**Task to complete:**
Take the listing and give it again exactly, from its first line to its last line.

**Extracted data:**
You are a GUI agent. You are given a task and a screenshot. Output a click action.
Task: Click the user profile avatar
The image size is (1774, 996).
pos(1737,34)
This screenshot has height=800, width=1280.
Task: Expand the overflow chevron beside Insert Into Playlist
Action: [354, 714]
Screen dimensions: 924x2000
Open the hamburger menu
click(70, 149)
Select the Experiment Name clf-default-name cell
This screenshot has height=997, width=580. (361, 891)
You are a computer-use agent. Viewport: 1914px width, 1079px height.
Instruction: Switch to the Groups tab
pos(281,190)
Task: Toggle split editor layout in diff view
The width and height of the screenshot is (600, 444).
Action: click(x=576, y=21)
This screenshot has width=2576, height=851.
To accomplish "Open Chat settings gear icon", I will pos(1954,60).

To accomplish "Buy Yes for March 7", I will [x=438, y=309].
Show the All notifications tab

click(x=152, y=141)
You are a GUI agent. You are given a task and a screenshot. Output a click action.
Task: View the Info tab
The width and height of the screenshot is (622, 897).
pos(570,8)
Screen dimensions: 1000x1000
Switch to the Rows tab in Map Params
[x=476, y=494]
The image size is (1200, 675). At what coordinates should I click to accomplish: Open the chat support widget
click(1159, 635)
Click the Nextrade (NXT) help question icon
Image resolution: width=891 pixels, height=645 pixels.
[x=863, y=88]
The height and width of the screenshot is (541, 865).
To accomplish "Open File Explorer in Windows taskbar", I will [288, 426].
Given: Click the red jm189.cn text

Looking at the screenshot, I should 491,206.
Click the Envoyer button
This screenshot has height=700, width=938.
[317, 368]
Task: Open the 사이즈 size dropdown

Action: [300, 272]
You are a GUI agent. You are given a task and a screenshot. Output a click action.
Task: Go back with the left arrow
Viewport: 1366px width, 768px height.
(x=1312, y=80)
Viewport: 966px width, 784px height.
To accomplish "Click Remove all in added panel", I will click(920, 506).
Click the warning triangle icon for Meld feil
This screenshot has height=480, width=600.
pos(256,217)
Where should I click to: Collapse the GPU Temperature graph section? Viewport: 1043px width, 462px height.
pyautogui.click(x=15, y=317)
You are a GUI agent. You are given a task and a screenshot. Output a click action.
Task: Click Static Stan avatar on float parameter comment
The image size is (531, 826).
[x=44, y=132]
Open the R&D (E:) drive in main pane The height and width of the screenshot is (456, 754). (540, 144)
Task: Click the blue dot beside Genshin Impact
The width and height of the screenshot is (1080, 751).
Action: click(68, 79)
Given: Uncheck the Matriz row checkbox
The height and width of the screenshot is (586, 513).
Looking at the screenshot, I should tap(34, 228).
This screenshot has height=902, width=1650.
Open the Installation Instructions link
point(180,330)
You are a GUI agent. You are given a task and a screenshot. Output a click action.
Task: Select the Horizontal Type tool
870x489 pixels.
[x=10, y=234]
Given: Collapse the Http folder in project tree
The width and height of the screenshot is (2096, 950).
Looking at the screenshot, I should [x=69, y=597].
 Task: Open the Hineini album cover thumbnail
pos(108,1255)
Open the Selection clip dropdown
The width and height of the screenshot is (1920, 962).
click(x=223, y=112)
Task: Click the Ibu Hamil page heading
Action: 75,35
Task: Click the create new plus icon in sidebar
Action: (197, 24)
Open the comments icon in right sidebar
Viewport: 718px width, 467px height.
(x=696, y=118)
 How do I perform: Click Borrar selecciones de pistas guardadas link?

**Completed task:**
You are a GUI agent. You are given a task and a screenshot. Output a click action.
Task: Click the user profile avatar
The image size is (1774, 996).
pos(1737,34)
This screenshot has height=800, width=1280.
Task: Expand the overflow chevron beside Insert Into Playlist
Action: [354, 714]
Screen dimensions: 924x2000
Open the hamburger menu
click(70, 149)
Select the Experiment Name clf-default-name cell
This screenshot has height=997, width=580. (361, 891)
You are a computer-use agent. Viewport: 1914px width, 1079px height.
Instruction: Switch to the Groups tab
pos(281,190)
Task: Toggle split editor layout in diff view
The width and height of the screenshot is (600, 444).
Action: click(x=576, y=21)
This screenshot has width=2576, height=851.
To accomplish "Open Chat settings gear icon", I will pos(1954,60).

To accomplish "Buy Yes for March 7", I will [x=438, y=309].
Show the All notifications tab

click(x=152, y=141)
You are a GUI agent. You are given a task and a screenshot. Output a click action.
Task: View the Info tab
The width and height of the screenshot is (622, 897).
pos(570,8)
Screen dimensions: 1000x1000
Switch to the Rows tab in Map Params
[x=476, y=494]
The image size is (1200, 675). At what coordinates should I click to accomplish: Open the chat support widget
click(1159, 635)
Click the Nextrade (NXT) help question icon
Image resolution: width=891 pixels, height=645 pixels.
[x=863, y=88]
The height and width of the screenshot is (541, 865).
To accomplish "Open File Explorer in Windows taskbar", I will [288, 426].
Given: Click the red jm189.cn text

Looking at the screenshot, I should 491,206.
Click the Envoyer button
This screenshot has height=700, width=938.
[317, 368]
Task: Open the 사이즈 size dropdown

Action: [300, 272]
You are a GUI agent. You are given a task and a screenshot. Output a click action.
Task: Go back with the left arrow
Viewport: 1366px width, 768px height.
(x=1312, y=80)
Viewport: 966px width, 784px height.
To accomplish "Click Remove all in added panel", I will click(920, 506).
Click the warning triangle icon for Meld feil
This screenshot has height=480, width=600.
pos(256,217)
Where should I click to: Collapse the GPU Temperature graph section? Viewport: 1043px width, 462px height.
pyautogui.click(x=15, y=317)
You are a GUI agent. You are given a task and a screenshot. Output a click action.
Task: Click Static Stan avatar on float parameter comment
The image size is (531, 826).
[x=44, y=132]
Open the R&D (E:) drive in main pane The height and width of the screenshot is (456, 754). (540, 144)
Task: Click the blue dot beside Genshin Impact
The width and height of the screenshot is (1080, 751).
Action: click(68, 79)
Given: Uncheck the Matriz row checkbox
The height and width of the screenshot is (586, 513).
Looking at the screenshot, I should tap(34, 228).
This screenshot has height=902, width=1650.
Open the Installation Instructions link
point(180,330)
You are a GUI agent. You are given a task and a screenshot. Output a click action.
Task: Select the Horizontal Type tool
870x489 pixels.
[x=10, y=234]
Given: Collapse the Http folder in project tree
The width and height of the screenshot is (2096, 950).
Looking at the screenshot, I should [x=69, y=597].
 Task: Open the Hineini album cover thumbnail
pos(108,1255)
Open the Selection clip dropdown
The width and height of the screenshot is (1920, 962).
click(x=223, y=112)
Task: Click the Ibu Hamil page heading
Action: 75,35
Task: Click the create new plus icon in sidebar
Action: (197, 24)
Open the comments icon in right sidebar
Viewport: 718px width, 467px height.
(x=696, y=118)
 How do I perform: Click Borrar selecciones de pistas guardadas link?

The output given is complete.